• _DATA FOR THE TASK_
•••

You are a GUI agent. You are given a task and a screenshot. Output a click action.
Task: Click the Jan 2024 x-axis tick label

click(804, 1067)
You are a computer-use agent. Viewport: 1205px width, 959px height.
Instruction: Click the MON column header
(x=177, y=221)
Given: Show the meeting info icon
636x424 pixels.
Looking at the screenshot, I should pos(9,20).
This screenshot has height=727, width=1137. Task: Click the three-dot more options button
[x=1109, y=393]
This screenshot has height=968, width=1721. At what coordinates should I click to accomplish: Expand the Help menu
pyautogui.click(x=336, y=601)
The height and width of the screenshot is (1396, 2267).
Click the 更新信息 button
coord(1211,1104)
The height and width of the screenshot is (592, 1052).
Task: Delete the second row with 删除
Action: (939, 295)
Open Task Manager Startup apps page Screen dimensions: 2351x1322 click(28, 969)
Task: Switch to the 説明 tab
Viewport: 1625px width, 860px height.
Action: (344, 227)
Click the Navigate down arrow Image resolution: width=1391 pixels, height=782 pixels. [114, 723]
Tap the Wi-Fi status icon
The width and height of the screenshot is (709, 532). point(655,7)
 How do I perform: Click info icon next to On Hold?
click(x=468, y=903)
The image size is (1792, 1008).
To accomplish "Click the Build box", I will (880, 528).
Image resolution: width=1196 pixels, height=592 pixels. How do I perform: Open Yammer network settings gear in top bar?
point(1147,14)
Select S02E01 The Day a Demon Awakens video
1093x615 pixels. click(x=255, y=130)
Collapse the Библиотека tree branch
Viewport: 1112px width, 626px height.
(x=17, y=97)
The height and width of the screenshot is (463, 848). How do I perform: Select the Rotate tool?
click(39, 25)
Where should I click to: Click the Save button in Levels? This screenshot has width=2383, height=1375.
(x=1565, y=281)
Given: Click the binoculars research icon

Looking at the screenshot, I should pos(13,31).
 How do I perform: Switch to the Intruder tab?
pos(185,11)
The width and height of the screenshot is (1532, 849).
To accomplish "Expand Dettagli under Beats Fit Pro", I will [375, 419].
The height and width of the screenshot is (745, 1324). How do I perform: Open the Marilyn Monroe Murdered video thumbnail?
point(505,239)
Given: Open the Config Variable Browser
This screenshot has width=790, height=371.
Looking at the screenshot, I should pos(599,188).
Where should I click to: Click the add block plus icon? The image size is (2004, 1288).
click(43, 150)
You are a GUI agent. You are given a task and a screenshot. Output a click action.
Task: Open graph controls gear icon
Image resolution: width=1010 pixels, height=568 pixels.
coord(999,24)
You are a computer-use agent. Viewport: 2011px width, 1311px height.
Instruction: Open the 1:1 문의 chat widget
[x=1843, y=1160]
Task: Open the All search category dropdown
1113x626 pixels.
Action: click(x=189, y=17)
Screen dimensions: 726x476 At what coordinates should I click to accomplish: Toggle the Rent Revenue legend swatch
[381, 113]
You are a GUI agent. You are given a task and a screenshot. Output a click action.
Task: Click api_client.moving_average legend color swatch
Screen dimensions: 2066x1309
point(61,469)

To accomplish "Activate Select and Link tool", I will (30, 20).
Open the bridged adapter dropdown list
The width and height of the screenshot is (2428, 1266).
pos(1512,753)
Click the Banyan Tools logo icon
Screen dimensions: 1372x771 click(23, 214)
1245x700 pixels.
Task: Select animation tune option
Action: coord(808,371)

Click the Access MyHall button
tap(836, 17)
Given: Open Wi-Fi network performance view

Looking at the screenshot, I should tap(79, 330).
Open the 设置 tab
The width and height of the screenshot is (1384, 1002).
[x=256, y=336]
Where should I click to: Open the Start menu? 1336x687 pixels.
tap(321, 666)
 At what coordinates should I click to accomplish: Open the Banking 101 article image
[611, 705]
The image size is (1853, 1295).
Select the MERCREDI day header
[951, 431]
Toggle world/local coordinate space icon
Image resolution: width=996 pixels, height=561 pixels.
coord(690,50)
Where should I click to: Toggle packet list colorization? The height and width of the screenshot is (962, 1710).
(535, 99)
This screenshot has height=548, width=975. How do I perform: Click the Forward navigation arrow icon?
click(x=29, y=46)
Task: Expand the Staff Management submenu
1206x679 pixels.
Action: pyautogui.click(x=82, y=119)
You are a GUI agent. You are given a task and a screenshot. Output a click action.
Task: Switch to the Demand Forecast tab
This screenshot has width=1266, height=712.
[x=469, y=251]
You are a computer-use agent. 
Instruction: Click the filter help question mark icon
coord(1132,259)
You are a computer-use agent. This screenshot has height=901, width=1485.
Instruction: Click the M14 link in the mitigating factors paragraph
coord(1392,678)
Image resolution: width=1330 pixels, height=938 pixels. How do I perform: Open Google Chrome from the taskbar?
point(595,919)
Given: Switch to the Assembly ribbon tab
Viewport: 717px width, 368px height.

•••

• _WHAT IS NEEDED_
The full set of records, transcribed exactly, is the answer.

• _SOLUTION TO THE EXERCISE_
You are a GUI agent. You are given a task and a screenshot. Output a click action.
Task: Click the Jan 2024 x-axis tick label

click(804, 1067)
You are a computer-use agent. Viewport: 1205px width, 959px height.
Instruction: Click the MON column header
(x=177, y=221)
Given: Show the meeting info icon
636x424 pixels.
Looking at the screenshot, I should pos(9,20).
This screenshot has height=727, width=1137. Task: Click the three-dot more options button
[x=1109, y=393]
This screenshot has height=968, width=1721. At what coordinates should I click to accomplish: Expand the Help menu
pyautogui.click(x=336, y=601)
The height and width of the screenshot is (1396, 2267).
Click the 更新信息 button
coord(1211,1104)
The height and width of the screenshot is (592, 1052).
Task: Delete the second row with 删除
Action: (939, 295)
Open Task Manager Startup apps page Screen dimensions: 2351x1322 click(28, 969)
Task: Switch to the 説明 tab
Viewport: 1625px width, 860px height.
Action: (344, 227)
Click the Navigate down arrow Image resolution: width=1391 pixels, height=782 pixels. [114, 723]
Tap the Wi-Fi status icon
The width and height of the screenshot is (709, 532). point(655,7)
 How do I perform: Click info icon next to On Hold?
click(x=468, y=903)
The image size is (1792, 1008).
To accomplish "Click the Build box", I will (880, 528).
Image resolution: width=1196 pixels, height=592 pixels. How do I perform: Open Yammer network settings gear in top bar?
point(1147,14)
Select S02E01 The Day a Demon Awakens video
1093x615 pixels. click(x=255, y=130)
Collapse the Библиотека tree branch
Viewport: 1112px width, 626px height.
(x=17, y=97)
The height and width of the screenshot is (463, 848). How do I perform: Select the Rotate tool?
click(39, 25)
Where should I click to: Click the Save button in Levels? This screenshot has width=2383, height=1375.
(x=1565, y=281)
Given: Click the binoculars research icon

Looking at the screenshot, I should pos(13,31).
 How do I perform: Switch to the Intruder tab?
pos(185,11)
The width and height of the screenshot is (1532, 849).
To accomplish "Expand Dettagli under Beats Fit Pro", I will [375, 419].
The height and width of the screenshot is (745, 1324). How do I perform: Open the Marilyn Monroe Murdered video thumbnail?
point(505,239)
Given: Open the Config Variable Browser
This screenshot has width=790, height=371.
Looking at the screenshot, I should pos(599,188).
Where should I click to: Click the add block plus icon? The image size is (2004, 1288).
click(43, 150)
You are a GUI agent. You are given a task and a screenshot. Output a click action.
Task: Open graph controls gear icon
Image resolution: width=1010 pixels, height=568 pixels.
coord(999,24)
You are a computer-use agent. Viewport: 2011px width, 1311px height.
Instruction: Open the 1:1 문의 chat widget
[x=1843, y=1160]
Task: Open the All search category dropdown
1113x626 pixels.
Action: click(x=189, y=17)
Screen dimensions: 726x476 At what coordinates should I click to accomplish: Toggle the Rent Revenue legend swatch
[381, 113]
You are a GUI agent. You are given a task and a screenshot. Output a click action.
Task: Click api_client.moving_average legend color swatch
Screen dimensions: 2066x1309
point(61,469)

To accomplish "Activate Select and Link tool", I will (30, 20).
Open the bridged adapter dropdown list
The width and height of the screenshot is (2428, 1266).
pos(1512,753)
Click the Banyan Tools logo icon
Screen dimensions: 1372x771 click(23, 214)
1245x700 pixels.
Task: Select animation tune option
Action: coord(808,371)

Click the Access MyHall button
tap(836, 17)
Given: Open Wi-Fi network performance view

Looking at the screenshot, I should tap(79, 330).
Open the 设置 tab
The width and height of the screenshot is (1384, 1002).
[x=256, y=336]
Where should I click to: Open the Start menu? 1336x687 pixels.
tap(321, 666)
 At what coordinates should I click to accomplish: Open the Banking 101 article image
[611, 705]
The image size is (1853, 1295).
Select the MERCREDI day header
[951, 431]
Toggle world/local coordinate space icon
Image resolution: width=996 pixels, height=561 pixels.
coord(690,50)
Where should I click to: Toggle packet list colorization? The height and width of the screenshot is (962, 1710).
(535, 99)
This screenshot has height=548, width=975. How do I perform: Click the Forward navigation arrow icon?
click(x=29, y=46)
Task: Expand the Staff Management submenu
1206x679 pixels.
Action: pyautogui.click(x=82, y=119)
You are a GUI agent. You are given a task and a screenshot. Output a click action.
Task: Switch to the Demand Forecast tab
This screenshot has width=1266, height=712.
[x=469, y=251]
You are a computer-use agent. 
Instruction: Click the filter help question mark icon
coord(1132,259)
You are a computer-use agent. This screenshot has height=901, width=1485.
Instruction: Click the M14 link in the mitigating factors paragraph
coord(1392,678)
Image resolution: width=1330 pixels, height=938 pixels. How do I perform: Open Google Chrome from the taskbar?
point(595,919)
Given: Switch to the Assembly ribbon tab
Viewport: 717px width, 368px height.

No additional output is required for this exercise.